Date: Wed, 14 Jun 1995 22:19:54 -0400
From: James C Stalker stalker[AT SYMBOL GOES HERE]PILOT.MSU.EDU
Subject: Re: Teen Slang Terms (Gank and Gaffl
I picked up two odd terms (odd to me) from junior high students in
Columbia, Missouri. The first is "to gank" meaning to physically
assault or intimidate someone in order to steal from them. As in, I
ganked his bicycle. The only other place I have seen this term is in
Paul Dickson's 1990 book, Slang! The Topic by Topic Dictionary of
Contemporary American Lingoes. On page 217 Paul lists gank meaning
The second word is entirely new to me. It is "to gaffle"

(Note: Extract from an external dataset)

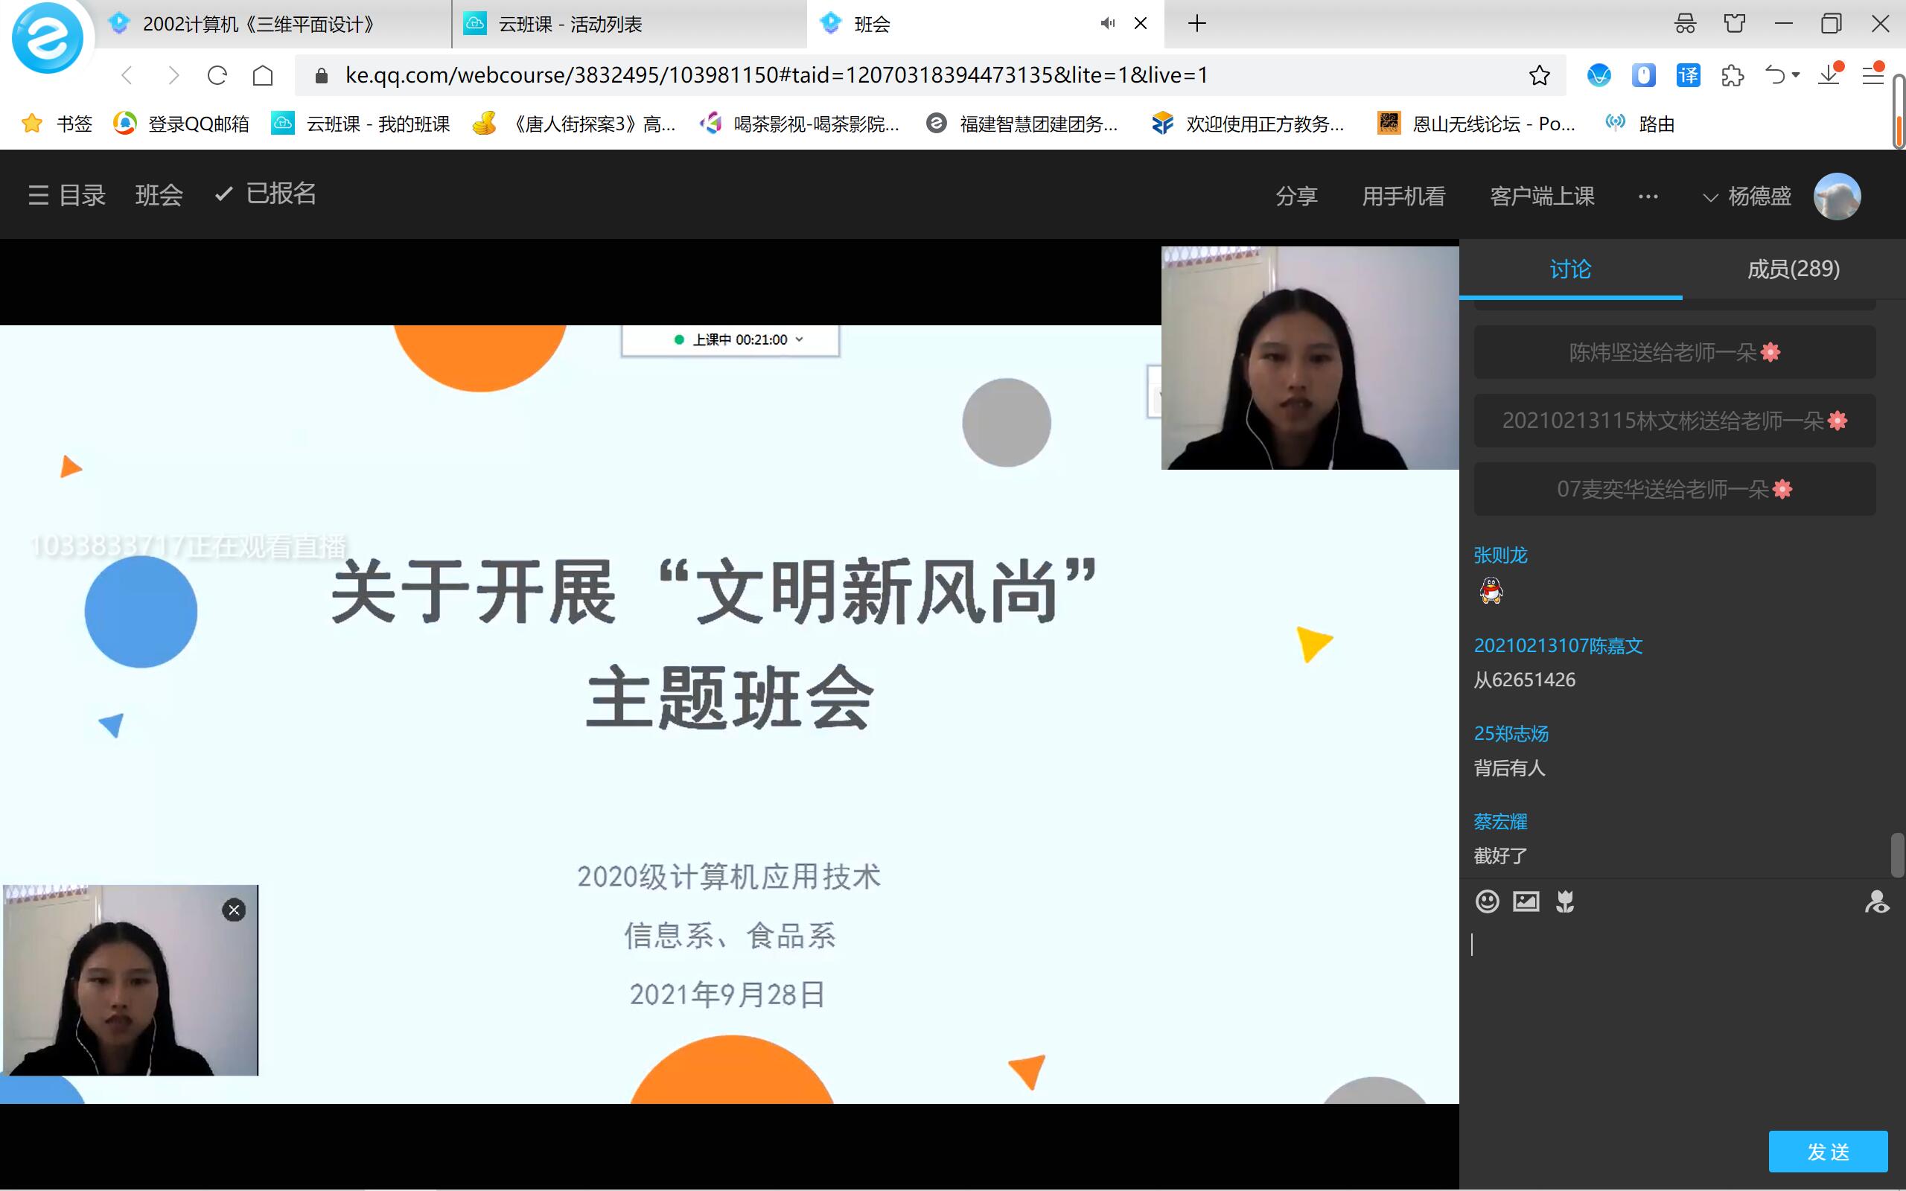Open the more options ellipsis menu
Screen dimensions: 1906x1191
click(1648, 196)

(spelling?) meaning simply to steal something from someone without
violence or their awareness. As in, she didn't know it, but I gaffled
a stick of gum from her purse.
My sources are only oral. The informants had no clue as to
etymology but they said both terms were old. But then, old to
teenagers can mean last week.
University of Missouri-Columbia
robertsr[AT SYMBOL GOES HERE]ext.missouri.edu
Gank, in the sense "steal," especially in the sense "to scam," "to bilk," has
been active in East Lansing in both high school
and college (Mich State U) since 1992. That is the first reported instance in
my data. Lighter does not list it. Perhaps in junior high, old means that it
has filtered down from above (high school), despite Labovian theory.
As for gaffle, I just checked my 18 year old sources, who are lurking in the
family room playing hockey on the Sega, and they agree that gaffle means mostly
to hit someone, but can also mean to take something from them. I just checked
gank, and for them it means only to take. No violence involved.